Ce matin, comme tous les autres, il se leva à l'instant même où une sonnerie tonitruante se déclenchait. En quelques secondes, le jeune homme avait éteint le réveil et exécutait son salut militaire matinal. Il lui fallut une seconde pour se souvenir qu'il n'était plus dans sa caserne et se détendre légèrement.
Quelques minutes plus tard, l'ancien militaire se posta devant la baie-vitrée de l'appartement, son déjeuner en main, et scruta ce qu'il restait de l'horizon avec désolation. Le brouillard s'était encore obscurcit depuis la veille.
Le jeune homme se prépara mentalement à affronter l'extérieur ; aujourd'hui, une expédition l'attendait. Un coup de feu retentit dans le lointain annonçant déjà que sa sortie allait être sanglante, ou tout au moins très risquée.
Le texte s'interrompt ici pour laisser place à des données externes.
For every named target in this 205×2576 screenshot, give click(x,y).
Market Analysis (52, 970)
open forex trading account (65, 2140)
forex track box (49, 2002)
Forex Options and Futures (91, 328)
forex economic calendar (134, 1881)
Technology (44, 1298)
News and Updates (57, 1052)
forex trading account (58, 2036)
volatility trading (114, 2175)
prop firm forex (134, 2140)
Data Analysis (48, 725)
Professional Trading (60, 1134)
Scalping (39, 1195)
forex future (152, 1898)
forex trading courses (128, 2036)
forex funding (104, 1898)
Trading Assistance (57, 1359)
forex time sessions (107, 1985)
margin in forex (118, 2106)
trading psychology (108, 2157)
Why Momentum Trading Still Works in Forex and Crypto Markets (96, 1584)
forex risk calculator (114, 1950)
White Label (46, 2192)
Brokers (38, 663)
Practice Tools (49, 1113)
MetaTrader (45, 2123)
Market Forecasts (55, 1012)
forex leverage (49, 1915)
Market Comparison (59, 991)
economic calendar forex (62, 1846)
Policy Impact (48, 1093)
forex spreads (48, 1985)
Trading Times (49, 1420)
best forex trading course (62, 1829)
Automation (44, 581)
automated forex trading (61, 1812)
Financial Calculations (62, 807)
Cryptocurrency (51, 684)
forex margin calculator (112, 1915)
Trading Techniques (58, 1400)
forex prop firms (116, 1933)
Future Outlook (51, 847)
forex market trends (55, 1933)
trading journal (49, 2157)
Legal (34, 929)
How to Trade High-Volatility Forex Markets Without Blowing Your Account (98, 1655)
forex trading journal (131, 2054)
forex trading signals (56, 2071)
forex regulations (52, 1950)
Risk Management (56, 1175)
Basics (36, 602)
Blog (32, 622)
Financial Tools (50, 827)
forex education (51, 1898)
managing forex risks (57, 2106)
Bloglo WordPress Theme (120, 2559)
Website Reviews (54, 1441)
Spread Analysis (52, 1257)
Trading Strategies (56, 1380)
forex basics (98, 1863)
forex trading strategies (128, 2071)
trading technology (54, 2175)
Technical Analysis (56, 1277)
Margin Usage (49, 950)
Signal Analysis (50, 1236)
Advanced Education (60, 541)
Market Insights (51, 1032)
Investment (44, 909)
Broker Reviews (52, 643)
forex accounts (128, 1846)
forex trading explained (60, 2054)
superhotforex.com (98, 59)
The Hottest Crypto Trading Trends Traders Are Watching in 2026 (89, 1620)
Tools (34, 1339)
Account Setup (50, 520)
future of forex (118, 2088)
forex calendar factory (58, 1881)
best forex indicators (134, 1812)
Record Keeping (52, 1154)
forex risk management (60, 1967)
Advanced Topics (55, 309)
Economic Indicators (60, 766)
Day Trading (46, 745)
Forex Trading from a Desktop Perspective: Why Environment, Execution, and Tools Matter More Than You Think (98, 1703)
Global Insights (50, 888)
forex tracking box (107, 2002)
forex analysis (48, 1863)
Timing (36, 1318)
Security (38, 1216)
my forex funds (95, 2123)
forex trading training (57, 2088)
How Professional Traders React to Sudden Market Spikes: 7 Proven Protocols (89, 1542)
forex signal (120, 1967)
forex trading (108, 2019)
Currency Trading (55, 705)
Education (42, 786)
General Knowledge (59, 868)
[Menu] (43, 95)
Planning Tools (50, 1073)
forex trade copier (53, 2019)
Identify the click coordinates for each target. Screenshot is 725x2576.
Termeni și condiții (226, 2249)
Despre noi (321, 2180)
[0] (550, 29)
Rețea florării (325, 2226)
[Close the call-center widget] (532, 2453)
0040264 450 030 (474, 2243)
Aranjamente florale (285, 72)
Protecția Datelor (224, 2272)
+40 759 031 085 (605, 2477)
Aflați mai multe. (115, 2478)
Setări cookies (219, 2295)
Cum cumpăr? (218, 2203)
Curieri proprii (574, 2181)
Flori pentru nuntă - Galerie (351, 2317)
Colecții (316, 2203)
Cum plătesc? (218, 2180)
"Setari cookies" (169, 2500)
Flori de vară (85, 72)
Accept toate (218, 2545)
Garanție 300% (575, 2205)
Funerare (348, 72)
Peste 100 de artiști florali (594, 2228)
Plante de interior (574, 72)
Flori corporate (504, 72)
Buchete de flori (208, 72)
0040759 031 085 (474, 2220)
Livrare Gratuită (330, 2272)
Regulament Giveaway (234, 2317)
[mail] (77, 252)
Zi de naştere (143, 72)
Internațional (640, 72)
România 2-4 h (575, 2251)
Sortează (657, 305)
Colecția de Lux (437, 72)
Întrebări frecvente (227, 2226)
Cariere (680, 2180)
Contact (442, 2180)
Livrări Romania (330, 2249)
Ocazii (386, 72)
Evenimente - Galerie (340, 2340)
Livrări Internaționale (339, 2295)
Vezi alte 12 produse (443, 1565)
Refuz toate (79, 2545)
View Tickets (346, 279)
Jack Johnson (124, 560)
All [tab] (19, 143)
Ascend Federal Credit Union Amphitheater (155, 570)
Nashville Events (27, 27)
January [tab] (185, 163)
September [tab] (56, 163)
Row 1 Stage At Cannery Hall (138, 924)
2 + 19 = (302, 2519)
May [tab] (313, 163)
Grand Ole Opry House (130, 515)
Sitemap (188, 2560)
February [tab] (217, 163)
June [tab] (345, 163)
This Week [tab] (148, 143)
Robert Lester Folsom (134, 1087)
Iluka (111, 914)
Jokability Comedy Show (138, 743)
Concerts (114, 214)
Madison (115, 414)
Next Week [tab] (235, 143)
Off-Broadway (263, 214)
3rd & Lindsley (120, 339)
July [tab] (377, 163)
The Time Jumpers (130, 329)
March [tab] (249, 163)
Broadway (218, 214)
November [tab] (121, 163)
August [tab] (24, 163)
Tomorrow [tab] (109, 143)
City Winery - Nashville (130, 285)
Mais il devait le faire en dépit du danger.
Devant un miroir en pied, Leo observait son uniforme - en parti fourni par l'armée - car le moindre défaut pourrait lui être fatal. Ses bottines en cuir, parfaitement lacées, couvraient son pantalon noir. Le bas de sa veste aux couleurs militaires était caché par son jean et ses bras étaient terminés par des gants fins. Par-dessus l'ensemble, sur ses hanches, sa ceinture portait deux étuis à pistolet ainsi que ses armes. Et, détail invisible mais important, son gilet par balle se trouvait ajusté à son corps au millimètre près. Leo termina son inspection par sa tête et remarqua une mèche blonde qui dépassait de sa capuche et la glissa dessous avec le reste de sa tignasse.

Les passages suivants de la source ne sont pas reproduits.